Excerpts from a dataset ::
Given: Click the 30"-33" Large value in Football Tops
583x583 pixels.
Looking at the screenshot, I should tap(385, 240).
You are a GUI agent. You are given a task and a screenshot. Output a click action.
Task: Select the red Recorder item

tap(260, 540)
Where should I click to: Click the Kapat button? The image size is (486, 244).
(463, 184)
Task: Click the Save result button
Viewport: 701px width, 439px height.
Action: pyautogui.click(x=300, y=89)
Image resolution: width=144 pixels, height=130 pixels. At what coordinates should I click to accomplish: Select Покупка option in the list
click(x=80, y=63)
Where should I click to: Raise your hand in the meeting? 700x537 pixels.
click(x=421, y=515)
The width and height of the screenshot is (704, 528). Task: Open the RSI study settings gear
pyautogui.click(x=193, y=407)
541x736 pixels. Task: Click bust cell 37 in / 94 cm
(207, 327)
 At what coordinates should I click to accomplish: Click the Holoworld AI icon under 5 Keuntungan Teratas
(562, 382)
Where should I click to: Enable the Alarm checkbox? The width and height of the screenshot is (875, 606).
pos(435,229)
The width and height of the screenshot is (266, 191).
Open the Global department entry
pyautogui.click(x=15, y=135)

EXERCISE PROMPT ::
Write an exact transcription of every entry above.

ANSWER TO THE PROBLEM ::
Given: Click the 30"-33" Large value in Football Tops
583x583 pixels.
Looking at the screenshot, I should tap(385, 240).
You are a GUI agent. You are given a task and a screenshot. Output a click action.
Task: Select the red Recorder item

tap(260, 540)
Where should I click to: Click the Kapat button? The image size is (486, 244).
(463, 184)
Task: Click the Save result button
Viewport: 701px width, 439px height.
Action: pyautogui.click(x=300, y=89)
Image resolution: width=144 pixels, height=130 pixels. At what coordinates should I click to accomplish: Select Покупка option in the list
click(x=80, y=63)
Where should I click to: Raise your hand in the meeting? 700x537 pixels.
click(x=421, y=515)
The width and height of the screenshot is (704, 528). Task: Open the RSI study settings gear
pyautogui.click(x=193, y=407)
541x736 pixels. Task: Click bust cell 37 in / 94 cm
(207, 327)
 At what coordinates should I click to accomplish: Click the Holoworld AI icon under 5 Keuntungan Teratas
(562, 382)
Where should I click to: Enable the Alarm checkbox? The width and height of the screenshot is (875, 606).
pos(435,229)
The width and height of the screenshot is (266, 191).
Open the Global department entry
pyautogui.click(x=15, y=135)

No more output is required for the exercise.